The code conducts a global sensitivity analysis of microstructural features to the variation of elemental concentration in alloy composition. The required dataset for this analysis is the chemical composition of the alloy (concentration of the alloying elements) and their corresponding microstructural features. These features could be phase fractions, grain size distribution, thermo-physical properties, or mechanical properties of the material. The provided code focuses on the Nickel-based alloy 718 and the sensitivity of its microstructural phase fraction to the variation of alloying elements.
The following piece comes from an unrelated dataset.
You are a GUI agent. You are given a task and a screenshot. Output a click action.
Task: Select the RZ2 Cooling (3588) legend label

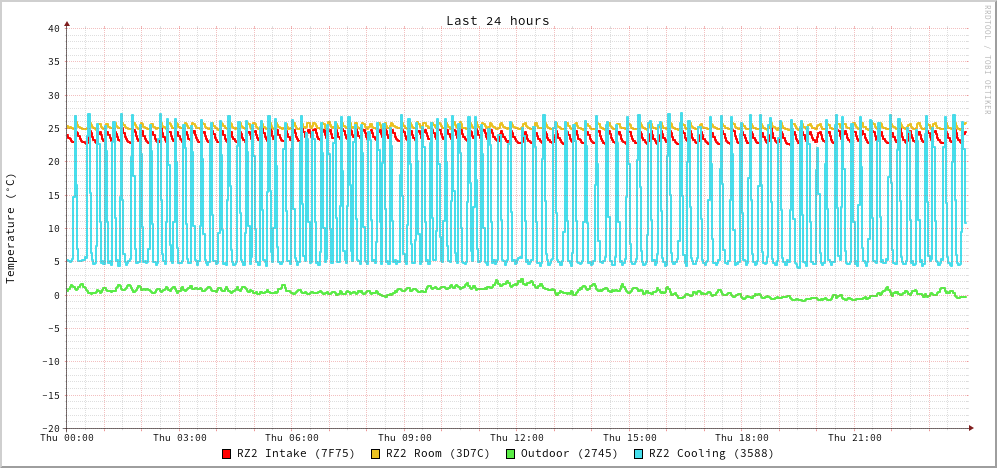[x=711, y=454]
An open-source package, Chaospy, is used to build a Polynomial Chaos Expansion (PCE)-based surrogate model that predicts the phase fractions of microstructural features based on alloy composition. In addition to prediction, the surrogate model quantifies the sensitivity of each element by computing both the main effect and total effect Sobol indices. These indices help identify how strongly each element influences the variability in phase fractions. The elements with higher index values introduce higher variability in phase fractions when their concentrations vary. Therefore, controlling the concentrations of these high-sensitivity elements is essential to minimize uncertainty in the resulting microstructural phase fractions. The code for the visualization of the sensitivity analysis is also provided.
The dataset Fig_1_dataset.xlsx includes reported yield strength values for alloy 718 samples produced using various manufacturing techniques, including cast, wrought, directed energy deposition (DED), laser powder bed fusion (LPBF), and electron beam melting (EBM), along with their corresponding references.
Figure_1.py script reproduces the figure that visualizes the variability in yield strength for both as-built and fully heat-treated alloy 718 samples across these different manufacturing methods.